:: Jeu de données ::
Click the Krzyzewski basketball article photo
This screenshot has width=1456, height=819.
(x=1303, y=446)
:::
:: Jeu de données ::
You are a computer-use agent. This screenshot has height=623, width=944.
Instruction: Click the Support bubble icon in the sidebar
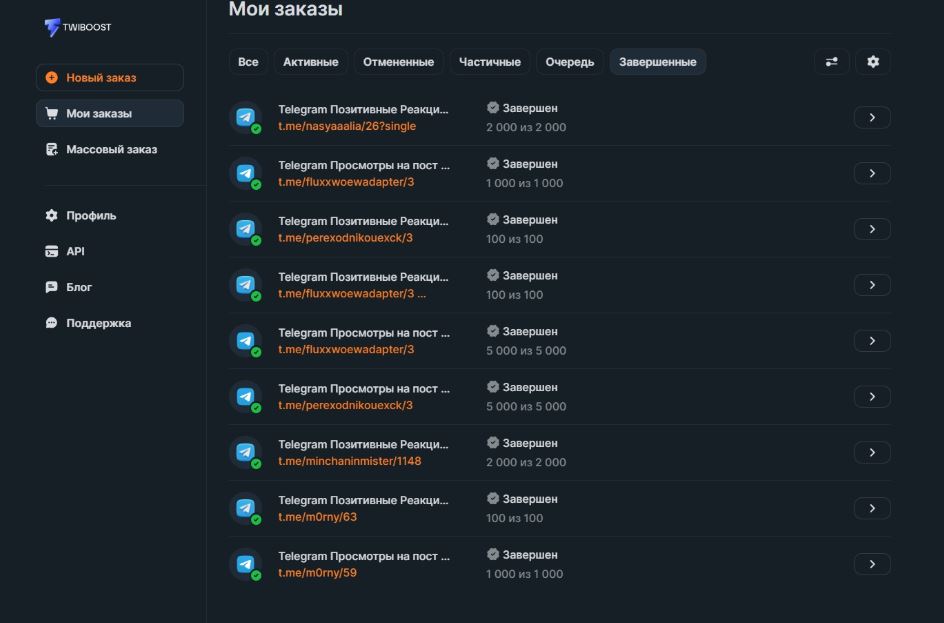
:::
:: Jeu de données ::
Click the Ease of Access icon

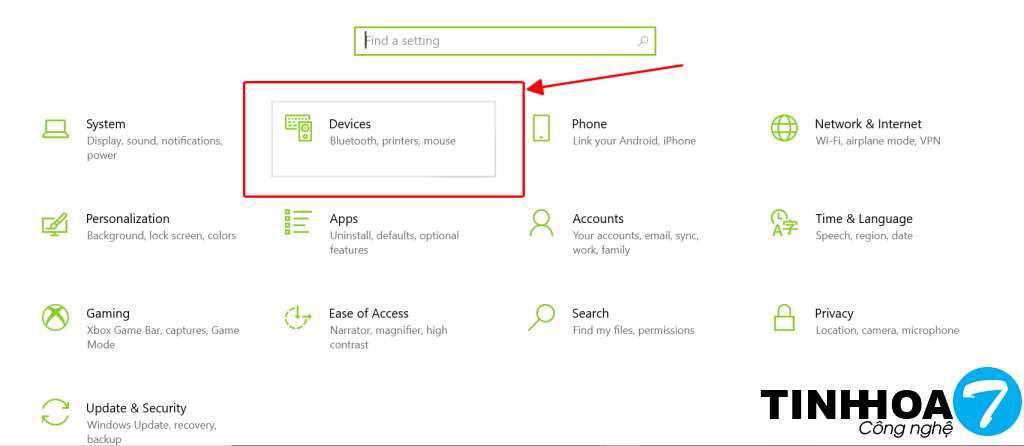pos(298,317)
:::
Renommez "sidebar" en "toolbar" dans les lignes qui vont de celle qui contient "You are a computer-use" jusqu'à celle qui contient "Instruction: Click the", incluse, puis redonnez ces seules lignes sans rien changer d'autre.

Corrigé
You are a computer-use agent. This screenshot has height=623, width=944.
Instruction: Click the Support bubble icon in the toolbar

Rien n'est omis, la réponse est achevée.